Furthermore, if countries around the world issued G.D.P.-linked bonds, truly diversified global portfolios would be possible, allowing investors to share in risk and to benefit from growth. Modern finance tells us that this would lead to safer, not riskier portfolios.
Such arguments are gaining traction these days, with support for the bonds last year at the G20 Finance Ministers and Central Bank Governors, at the European Commission, and in recent meetings and working papers.
James Benford of the Bank of England, Jonathan Ostry of the International Monetary Fund and I have put together analyses from 20 experts on how to create G.D.P.-linked bonds.The results appear in a new open-source e-book, “Sovereign G.D.P.-Linked Bonds, Rationale and Design” available on the VoxEU website.
One section is a kind of cookbook with detailed instructions for how to build this new type of government bond. An ad hoc working group that included Allen and Overy, an international law firm based in London prepared specifications, which should be helpful for governments that want to create the bonds.
Some technical details still need to be worked out.
It is not clear, for example, how credit rating agencies would rate these new bonds. They do not rate equities today and might conclude that individual G.D.P.-linked bonds were too similar to stocks in their risk/return profiles to permit a bond rating.
One legal issue to be resolved is whether G.D.P.-linked bonds would come with provisions that allowed disputes to be settled by a vote of a supermajority of investors, who have come to expect this protection from so-called collective action clauses in other types of sovereign bonds.
There are also questions about the maturity structure of the bonds. At one extreme, they could be perpetual (unlike, say a 30-year bond, which is paid off in 30 years). My colleague Mark Kamstra of York University and I have proposed that national governments sell bonds called trills — trillionth shares in gross domestic product, on a perpetual basis.
Specifically, a trill would pay an annual dividend equal to one trillionth of that particular year’s G.D.P., and would do so without any end date. This would define the bonds in a transparent way, implying that they are natural extensions of stock markets, which are also perpetual. The trills would go even further because they encompass everything that goes on in an economy.
The remaining issues need not be major obstacles. In fact, an advanced country’s government could issue G.D.P.-linked bonds now, setting an example for others to follow. Eventually, a vibrant market for the bonds could exist worldwide.

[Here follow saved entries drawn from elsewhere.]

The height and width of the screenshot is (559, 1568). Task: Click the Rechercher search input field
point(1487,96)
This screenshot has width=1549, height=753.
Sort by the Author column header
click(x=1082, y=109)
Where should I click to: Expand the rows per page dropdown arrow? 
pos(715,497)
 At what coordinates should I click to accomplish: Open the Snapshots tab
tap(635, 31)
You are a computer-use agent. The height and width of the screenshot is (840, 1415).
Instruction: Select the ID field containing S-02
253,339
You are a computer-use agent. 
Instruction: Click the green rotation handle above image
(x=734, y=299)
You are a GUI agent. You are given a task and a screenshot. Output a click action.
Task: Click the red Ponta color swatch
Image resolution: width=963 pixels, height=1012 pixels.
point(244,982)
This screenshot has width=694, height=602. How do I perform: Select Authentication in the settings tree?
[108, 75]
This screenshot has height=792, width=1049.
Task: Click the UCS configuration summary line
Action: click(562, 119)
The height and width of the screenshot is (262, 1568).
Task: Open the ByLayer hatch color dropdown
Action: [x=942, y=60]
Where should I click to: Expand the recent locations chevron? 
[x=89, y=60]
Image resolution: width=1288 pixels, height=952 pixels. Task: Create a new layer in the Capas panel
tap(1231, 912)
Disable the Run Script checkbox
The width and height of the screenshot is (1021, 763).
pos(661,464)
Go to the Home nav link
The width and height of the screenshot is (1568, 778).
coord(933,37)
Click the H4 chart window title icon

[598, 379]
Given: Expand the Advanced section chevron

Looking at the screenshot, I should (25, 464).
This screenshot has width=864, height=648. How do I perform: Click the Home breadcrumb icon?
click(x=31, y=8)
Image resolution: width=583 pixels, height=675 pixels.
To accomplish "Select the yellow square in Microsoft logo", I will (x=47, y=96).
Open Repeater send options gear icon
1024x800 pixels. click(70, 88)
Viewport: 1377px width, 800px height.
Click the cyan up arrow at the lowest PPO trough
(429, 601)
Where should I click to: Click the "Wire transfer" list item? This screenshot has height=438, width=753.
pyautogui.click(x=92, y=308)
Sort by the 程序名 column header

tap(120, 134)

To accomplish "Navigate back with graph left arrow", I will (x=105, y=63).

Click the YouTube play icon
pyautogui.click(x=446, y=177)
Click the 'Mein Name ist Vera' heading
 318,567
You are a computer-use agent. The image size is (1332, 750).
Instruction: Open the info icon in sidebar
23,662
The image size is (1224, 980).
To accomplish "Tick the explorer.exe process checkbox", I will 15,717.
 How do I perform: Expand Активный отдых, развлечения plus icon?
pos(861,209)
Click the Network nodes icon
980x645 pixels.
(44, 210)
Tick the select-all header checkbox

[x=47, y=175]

Once that happens, we can use G.D.P.-linked bonds as diversification tools, providing another way to protect vulnerable people and governments against economic fluctuations. One day, we may well take these bonds for granted, as if they had always existed.
Correction: 
An earlier version of this article misstated the year John Y. Campbell and Robert J. Shiller wrote a research paper about inflation-linked bonds known as Treasury Inflation Protected Securities, or T.I.P.S. It was 1996, not 1966.
Robert J. Shiller is Sterling Professor of Economics at Yale.